▶ [Task to complete]:
Leaving out all pictures, write out word for word the lines from the one containing "Review the screenshots storage row" to the end of the data below.

▶ [Dataset records]:
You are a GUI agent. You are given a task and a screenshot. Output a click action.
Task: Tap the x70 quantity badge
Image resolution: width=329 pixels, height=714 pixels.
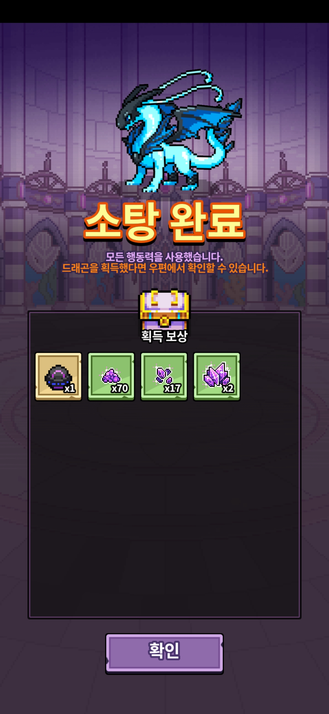(120, 388)
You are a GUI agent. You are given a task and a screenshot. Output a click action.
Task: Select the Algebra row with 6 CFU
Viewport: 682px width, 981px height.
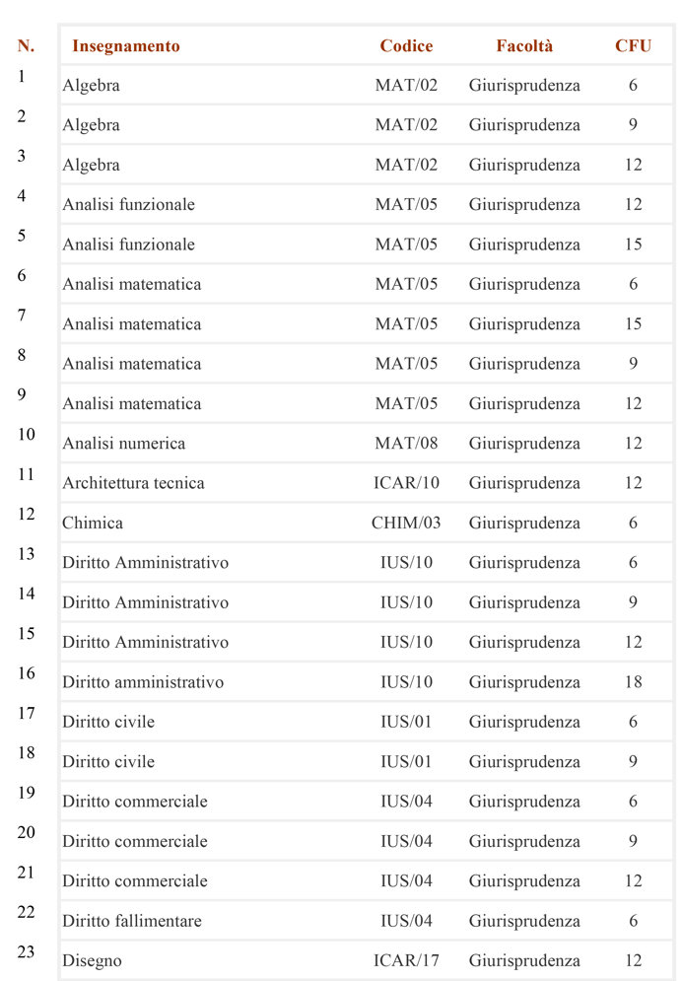366,85
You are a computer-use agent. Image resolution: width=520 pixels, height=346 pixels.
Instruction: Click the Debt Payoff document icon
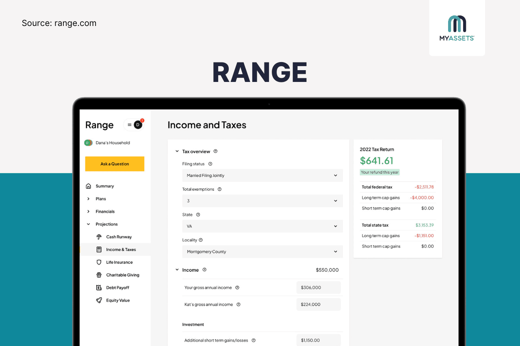[99, 288]
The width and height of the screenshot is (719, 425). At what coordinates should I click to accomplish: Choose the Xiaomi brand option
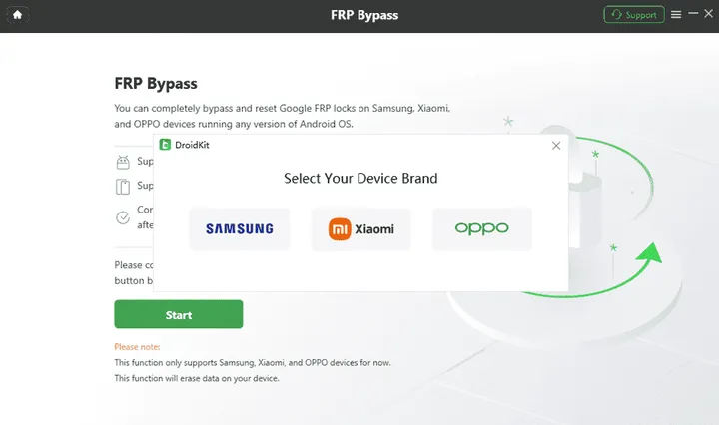point(360,228)
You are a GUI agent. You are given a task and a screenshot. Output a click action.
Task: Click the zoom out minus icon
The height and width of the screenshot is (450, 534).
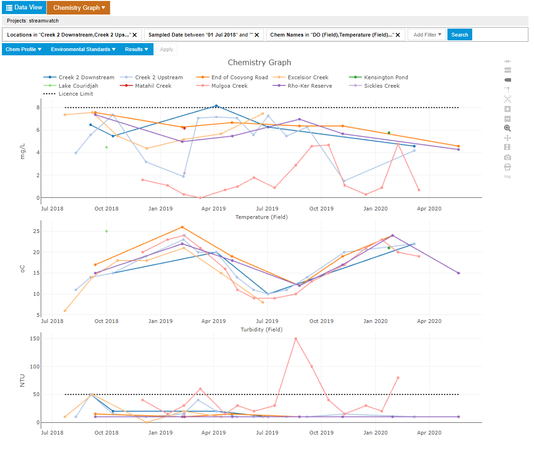point(507,119)
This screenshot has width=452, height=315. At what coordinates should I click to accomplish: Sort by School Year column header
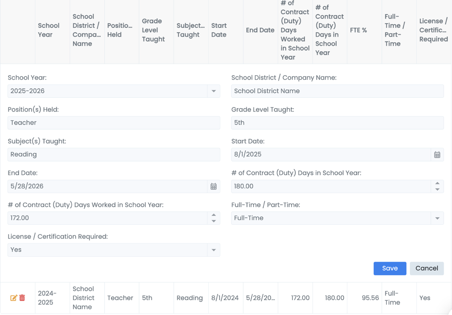click(x=49, y=30)
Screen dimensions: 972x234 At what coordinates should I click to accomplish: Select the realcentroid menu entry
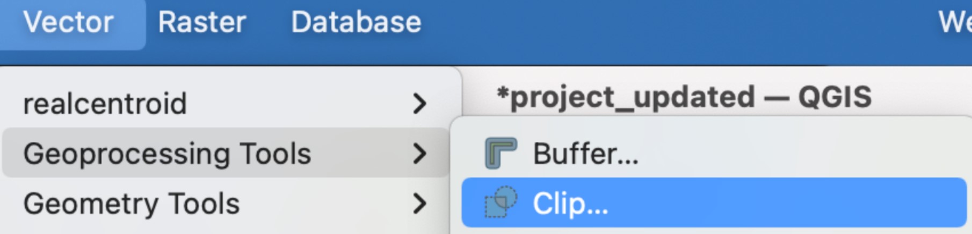(105, 103)
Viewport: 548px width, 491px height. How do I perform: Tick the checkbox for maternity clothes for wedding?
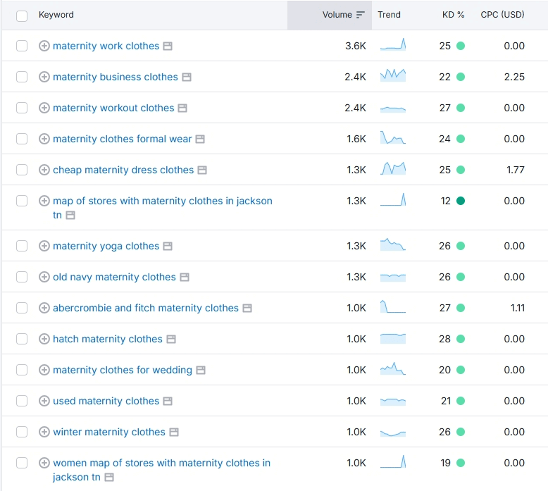pyautogui.click(x=22, y=370)
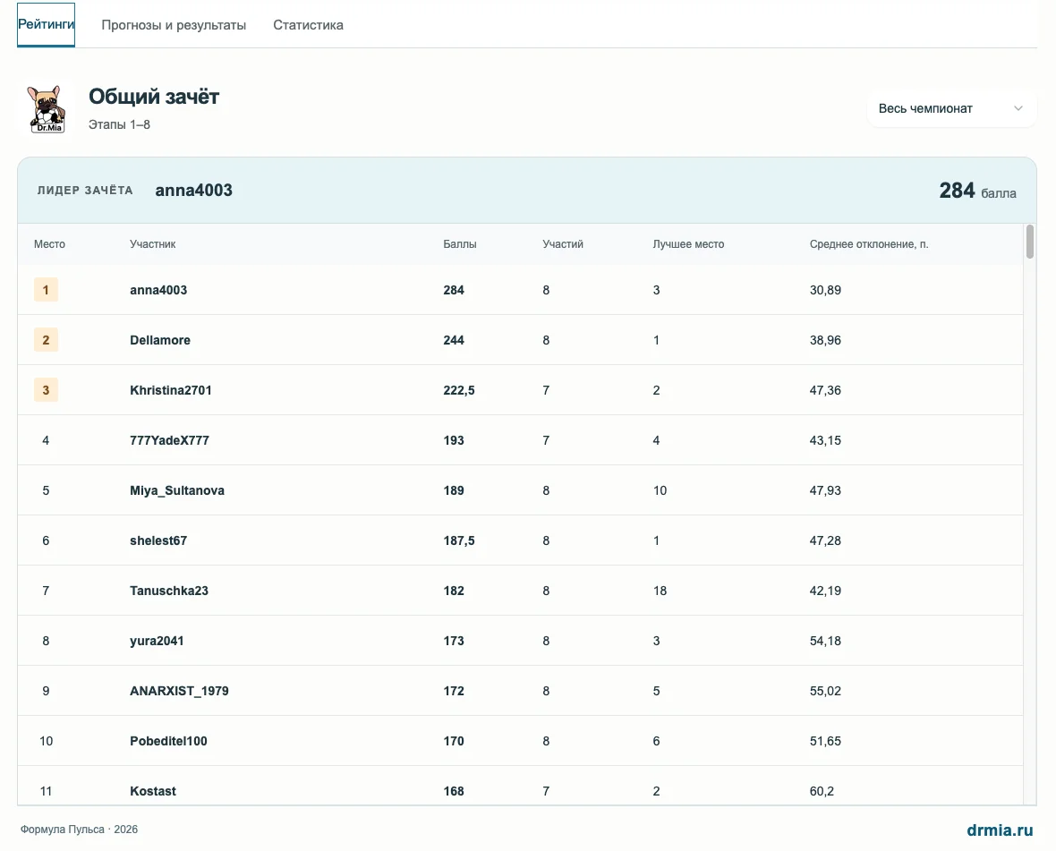
Task: Click the second place rank badge
Action: click(x=46, y=340)
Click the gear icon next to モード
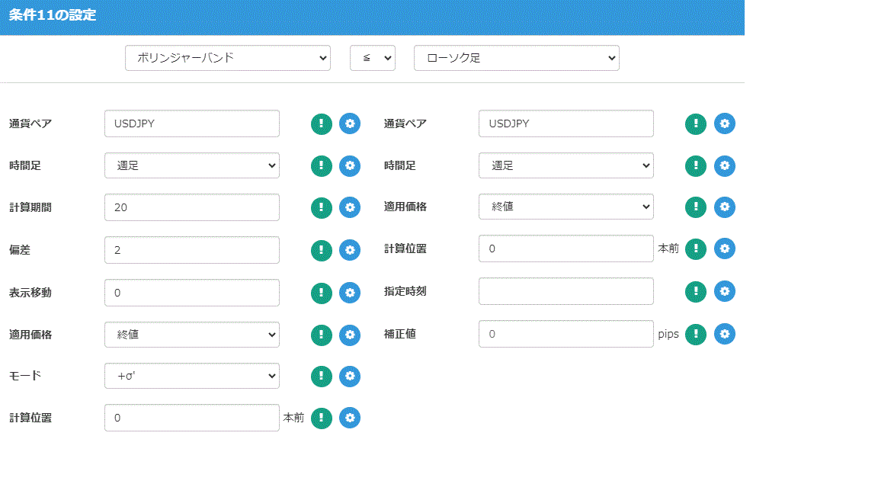 [350, 376]
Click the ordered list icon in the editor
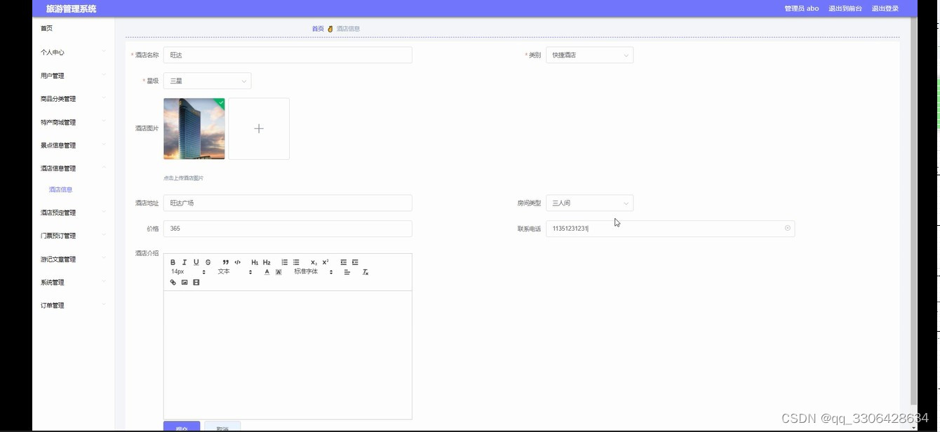 point(284,262)
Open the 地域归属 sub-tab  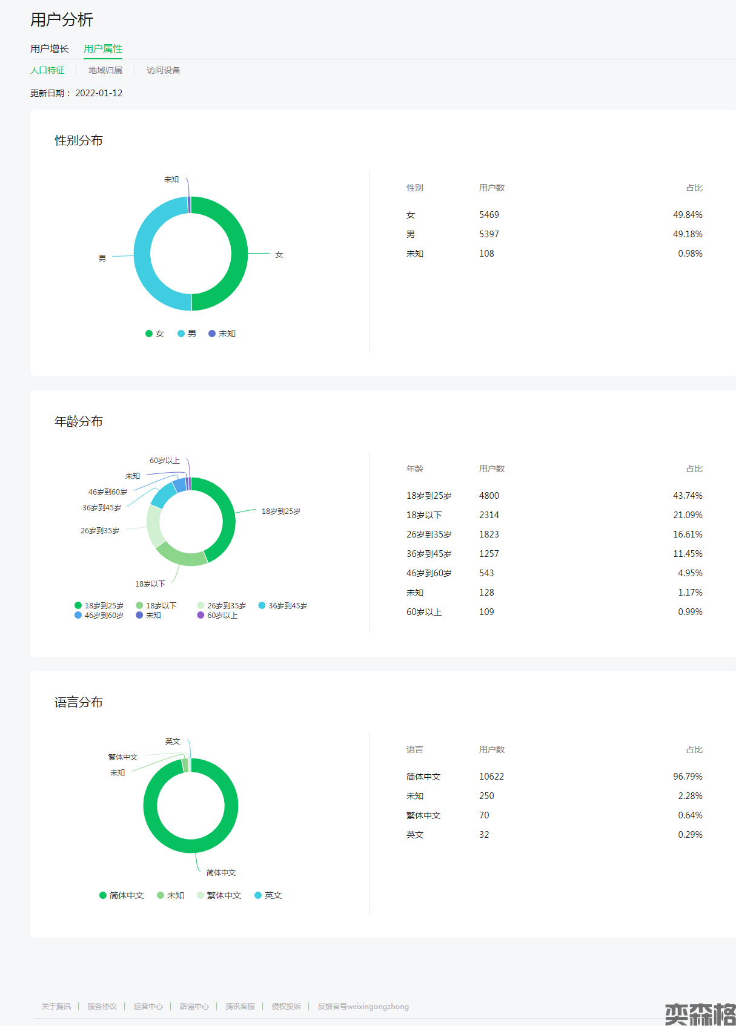[105, 70]
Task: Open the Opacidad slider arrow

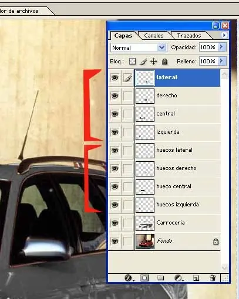Action: coord(221,47)
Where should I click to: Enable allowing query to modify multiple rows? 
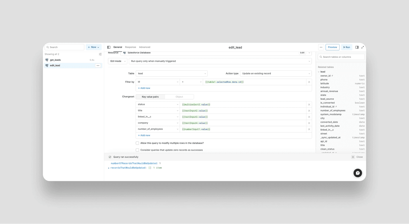click(137, 143)
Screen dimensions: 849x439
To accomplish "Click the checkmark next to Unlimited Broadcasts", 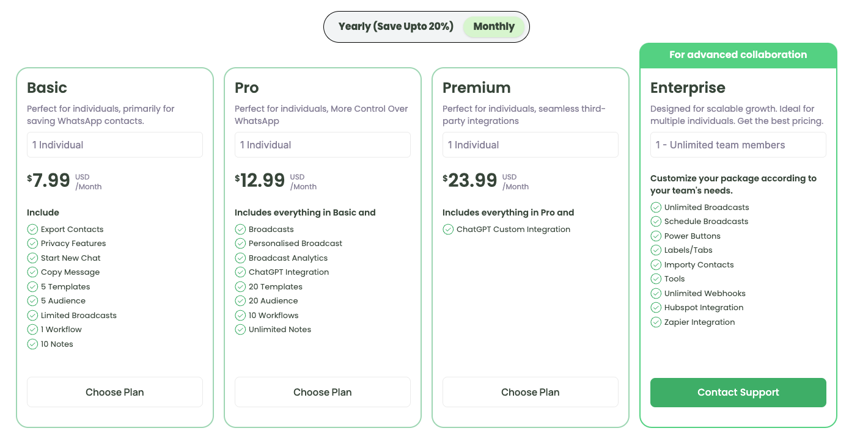I will 656,207.
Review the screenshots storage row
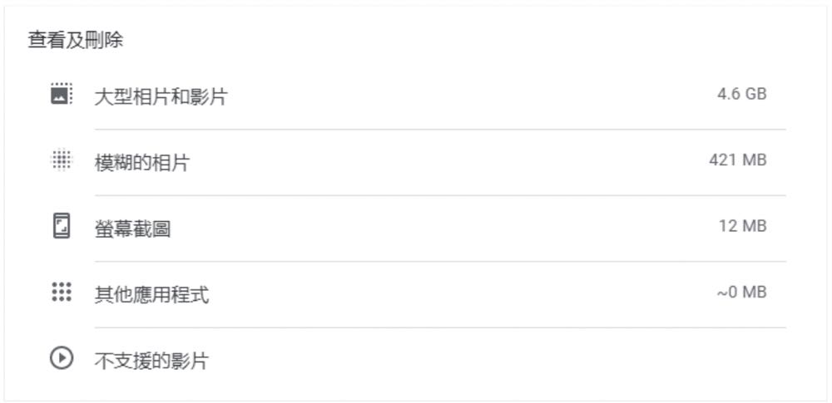 point(416,228)
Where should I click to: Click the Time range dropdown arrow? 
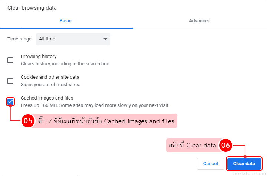[105, 39]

▶ [Response]:
Review the screenshots storage row
 point(416,228)
Where should I click to: Click the Time range dropdown arrow? 
[105, 39]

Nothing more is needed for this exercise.